À Marseille toujours, on a aussi rencontré Raphaël, l’un des membres de la (très classe) maison d’édition Agone8. Lui expliquait : « Il y a une vraie vitalité de l’édition indépendante. Depuis quelques années, c’est un milieu dynamique, avec beaucoup de maisons réalisant un boulot utile et important. On pourrait même parler de foisonnement dans le monde de l’édition anti-capitaliste au sens large. Un phénomène qui a plusieurs explications. De un, il y a des lecteurs, des gens soucieux de comprendre le monde dans lequel ils vivent. De deux, faire des livres est facile et peu coûteux : à condition de bosser dur, il suffit de quelques milliers d’euros pour publier un livre (c’est la diffusion qui coûte cher). »
Parallèle évident : on lui a demandé pourquoi ce qui marche pour le livre indépendant ne se vérifie pas pour la presse alternative ? Pourquoi un tel décalage, d’un côté une édition indépendante ayant réussi à se constituer un lectorat et à s’assurer un équilibre financier (les meilleurs exemples en sont Agone et La Fabrique), de l’autre une l’information dite alternative qui ne parvient pas à trouver les siens ? Raphaël n’avait pas la réponse. Nous non plus, évidemment.
Reste que les problématiques de l’informative alternative et de l’édition indépendante se rejoignent en partie. À commencer par le combat à mener pour la diffusion. Dans l’édition comme dans la presse, celle-ci est contrôlée par quelques grands groupes en position de monopole, lesquels se fichent comme d’une guigne de la survie des titres peu connus ou des petites maisons. « Il n’y a qu’une bataille à mener, c’est celle de la diffusion », martèle souvent François Ruffin (lui sait de quoi il parle, qui porte Fakir à bout de bras depuis dix ans)9.

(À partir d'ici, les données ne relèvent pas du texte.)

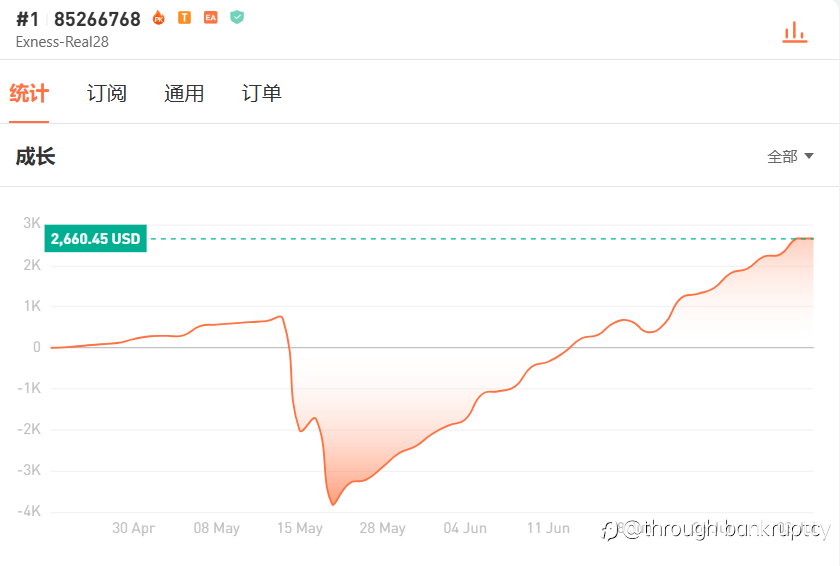
Task: Click the EA badge icon
Action: point(211,18)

Là est le plus difficile. Ne pas se faire étrangler par le distributeur - c’est qu’en dessous d’un certain seuil d’exemplaires vendus, un journal contracte des dettes vis-à-vis des messageries : « Ce n’est plus le cas aujourd’hui, mais nous avons connu une période où 10 % seulement des exemplaires de notre journal trouvaient preneurs en kiosque. Cela signifie que tu ne peux même pas rembourser l’impression de ton journal, et qu’en plus tu dois allonger de l’argent au distributeur. Intenable », raconte ainsi le responsable d’un titre alternatif. Ne pas se faire étrangler par le distributeur, donc, et trouver ses lecteurs, sans campagne de communication, sans publicités et sans relais des autres médias. Une vraie gageure.

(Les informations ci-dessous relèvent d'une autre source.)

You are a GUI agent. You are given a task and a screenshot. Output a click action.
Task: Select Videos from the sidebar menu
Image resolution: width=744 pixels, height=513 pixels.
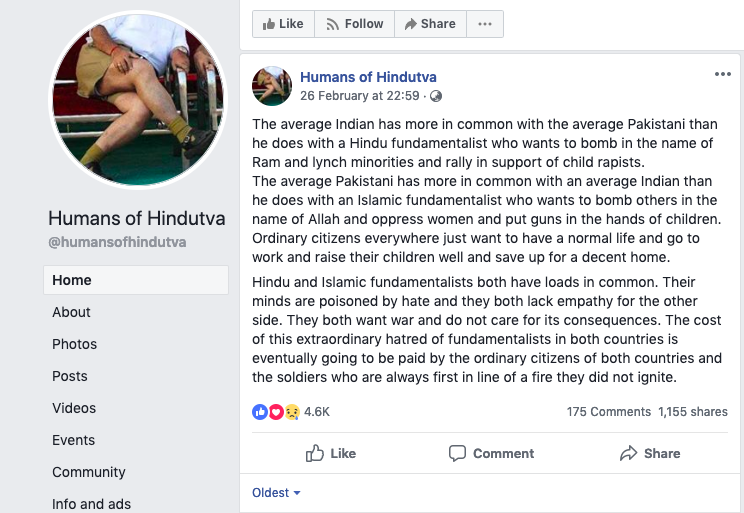(74, 408)
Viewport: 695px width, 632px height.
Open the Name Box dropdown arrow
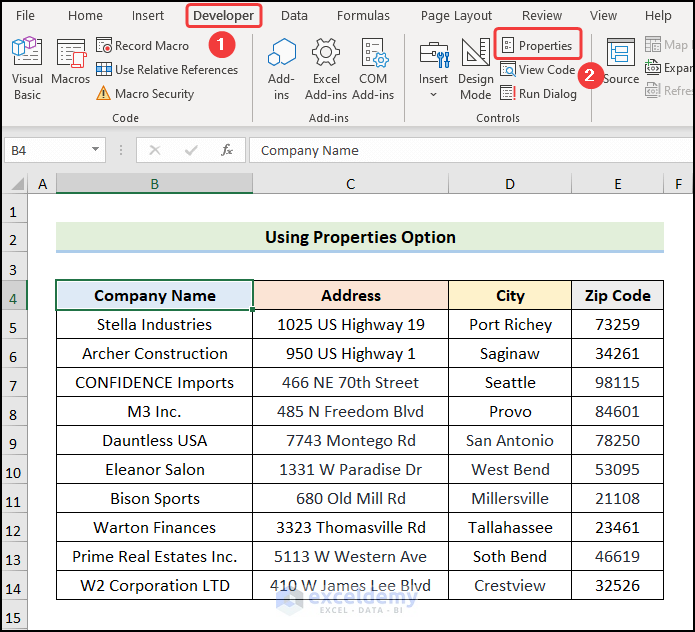tap(96, 150)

Tout n’est pas catastrophique, pourtant. Certains titres s’en tirent plutôt pas mal. Ainsi - paraît-il - de La Décroissance. Ainsi - c’est confirmé - de la nouvelle et très réussie version du Tigre (tu peux retrouver ici la passionnante interview de l’un de ses animateurs-fondateurs, Raphaël Melz). Mais pour deux titres avec la tête hors de l’eau, pour quelques très belles initiatives naissantes - à l’exemple du Postillon, contre-journal local paraissant à l’improviste sur la région de Grenoble, ou dans un genre différent de la belle revue Z, passée sur le grill il y a peu - , que de lassitude ailleurs. De sentiment de s’escrimer encore et encore, de devoir jongler avec des difficultés permanentes, de buter contre trop d’indifférence et de désintérêt.

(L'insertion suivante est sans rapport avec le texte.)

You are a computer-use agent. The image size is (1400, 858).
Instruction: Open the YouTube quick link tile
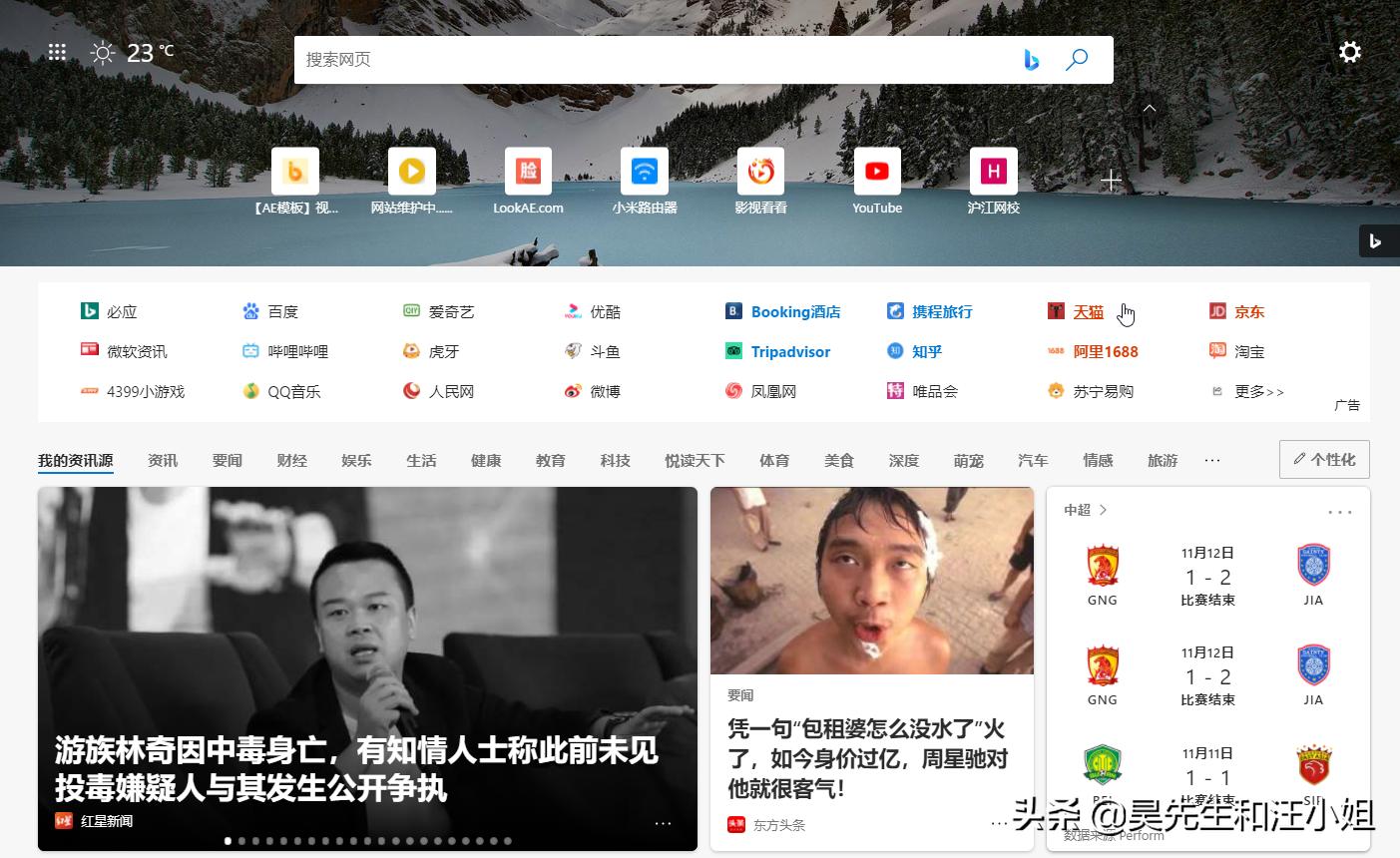point(876,171)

D’où un étrange paradoxe. Alors que l’actualité n’est qu’une perpétuelle confirmation du discours critique porté par les marges contestataires, il est frappant de remarquer combien ce discours-même n’a que peu d’écho au sein de la société. Un constat déprimant. Et encore davantage quand on s’investit sans compter pour faire vivre un titre, quand on multiplie les sacrifices.
Note d’ailleurs que la plupart de ceux œuvrant dans la presse alternative n’en tirent à peu près aucun revenu ; au mieux, certains sont salariés (au Smic et en emploi aidé), statut qu’ils perdent dès que leur titre se retrouve un peu dans la mouise. Les membres de la rédaction de CQFD ne gagnaient déjà pas bezef, mais ont ainsi décidé de s’auto-licencier face aux difficultés financières. Quant à Fakir, le titre ne compte qu’un salarié, animateur de rédaction embauché en emploi aidé et à mi-temps. Au final, la plupart de ceux qui participent à Fakir, au Plan B ou à CQFD jonglent entre d’éventuelles piges rémunérées dans des canards plus installés, des boulots alimentaires et les maigres subsides de l’État. Oui : faut en vouloir…
De quoi - au final - invalider en partie l’un des dialogues-clés du cultissime La Classe américaine :
Peter : « Pourquoi t’as choisi de faire ce boulot-là, toi ? »
Steven : « Ben si j’ai fait journaliste c’est évidemment pour être célèbre ! Moi je veux être connu. Tu sais pourquoi ? Pour niquer les gonzesses ! Quand t’es célèbre, tu niques pleins de gonzesses ! Et puis aussi, tu bouffes des trucs biens meilleurs qu’ici. »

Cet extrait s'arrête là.